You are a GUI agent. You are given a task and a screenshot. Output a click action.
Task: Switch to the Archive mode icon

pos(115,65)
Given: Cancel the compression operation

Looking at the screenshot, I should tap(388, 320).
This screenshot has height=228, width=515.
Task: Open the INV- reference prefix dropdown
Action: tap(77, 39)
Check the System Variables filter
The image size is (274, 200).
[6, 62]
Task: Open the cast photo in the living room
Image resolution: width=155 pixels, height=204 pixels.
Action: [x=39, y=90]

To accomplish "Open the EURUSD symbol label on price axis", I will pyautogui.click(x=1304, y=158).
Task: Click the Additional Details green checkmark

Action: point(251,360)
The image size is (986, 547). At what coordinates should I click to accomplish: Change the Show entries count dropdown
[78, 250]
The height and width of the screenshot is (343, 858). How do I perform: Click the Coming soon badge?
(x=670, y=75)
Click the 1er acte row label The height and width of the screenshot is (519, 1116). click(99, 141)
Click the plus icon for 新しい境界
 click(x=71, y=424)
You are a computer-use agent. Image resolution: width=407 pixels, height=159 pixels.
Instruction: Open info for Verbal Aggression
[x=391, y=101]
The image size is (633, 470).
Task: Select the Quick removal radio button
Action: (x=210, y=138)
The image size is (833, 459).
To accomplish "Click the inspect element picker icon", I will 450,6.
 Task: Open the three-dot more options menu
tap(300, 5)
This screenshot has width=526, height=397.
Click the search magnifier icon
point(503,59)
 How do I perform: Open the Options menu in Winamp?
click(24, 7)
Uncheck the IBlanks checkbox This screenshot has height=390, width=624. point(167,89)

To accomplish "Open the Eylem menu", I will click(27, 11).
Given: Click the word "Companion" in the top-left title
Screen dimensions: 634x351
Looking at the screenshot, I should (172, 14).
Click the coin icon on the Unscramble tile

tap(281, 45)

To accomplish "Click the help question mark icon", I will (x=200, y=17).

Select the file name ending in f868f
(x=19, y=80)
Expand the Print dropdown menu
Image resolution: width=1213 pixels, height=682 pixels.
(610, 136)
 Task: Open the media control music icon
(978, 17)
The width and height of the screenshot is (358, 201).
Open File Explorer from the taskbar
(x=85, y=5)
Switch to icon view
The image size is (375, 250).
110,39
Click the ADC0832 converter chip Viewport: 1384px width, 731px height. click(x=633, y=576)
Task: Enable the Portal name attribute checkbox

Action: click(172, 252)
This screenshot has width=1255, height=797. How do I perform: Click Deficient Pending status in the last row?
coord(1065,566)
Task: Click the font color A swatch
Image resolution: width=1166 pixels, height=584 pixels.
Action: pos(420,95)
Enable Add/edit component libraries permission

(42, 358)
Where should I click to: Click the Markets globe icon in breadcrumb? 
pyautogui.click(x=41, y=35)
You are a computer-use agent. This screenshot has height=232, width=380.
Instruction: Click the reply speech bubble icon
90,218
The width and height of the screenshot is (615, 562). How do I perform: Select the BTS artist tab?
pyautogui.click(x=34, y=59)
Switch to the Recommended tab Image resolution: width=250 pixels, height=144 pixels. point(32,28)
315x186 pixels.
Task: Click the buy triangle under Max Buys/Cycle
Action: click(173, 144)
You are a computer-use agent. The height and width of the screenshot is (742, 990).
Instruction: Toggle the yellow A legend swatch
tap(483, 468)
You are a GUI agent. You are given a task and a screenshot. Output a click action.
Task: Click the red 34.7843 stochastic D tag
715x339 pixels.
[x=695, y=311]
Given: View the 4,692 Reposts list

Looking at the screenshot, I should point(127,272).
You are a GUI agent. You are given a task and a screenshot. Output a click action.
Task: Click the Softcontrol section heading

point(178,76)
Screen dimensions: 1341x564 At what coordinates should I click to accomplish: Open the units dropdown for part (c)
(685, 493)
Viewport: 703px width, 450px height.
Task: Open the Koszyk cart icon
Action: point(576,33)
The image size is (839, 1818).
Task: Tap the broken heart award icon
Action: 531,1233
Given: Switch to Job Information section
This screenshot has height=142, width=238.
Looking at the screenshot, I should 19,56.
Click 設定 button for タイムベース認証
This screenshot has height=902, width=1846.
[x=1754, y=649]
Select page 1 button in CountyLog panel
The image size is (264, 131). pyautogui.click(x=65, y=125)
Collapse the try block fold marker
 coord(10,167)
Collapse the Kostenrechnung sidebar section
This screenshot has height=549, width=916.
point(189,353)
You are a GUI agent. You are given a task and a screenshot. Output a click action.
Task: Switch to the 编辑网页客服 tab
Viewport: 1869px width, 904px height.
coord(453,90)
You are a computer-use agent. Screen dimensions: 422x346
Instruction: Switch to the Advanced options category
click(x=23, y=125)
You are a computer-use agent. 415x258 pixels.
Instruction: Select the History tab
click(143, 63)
* * * *
Say how many lines of the material contain the word "label", with no other text.

**Solved exercise**:
2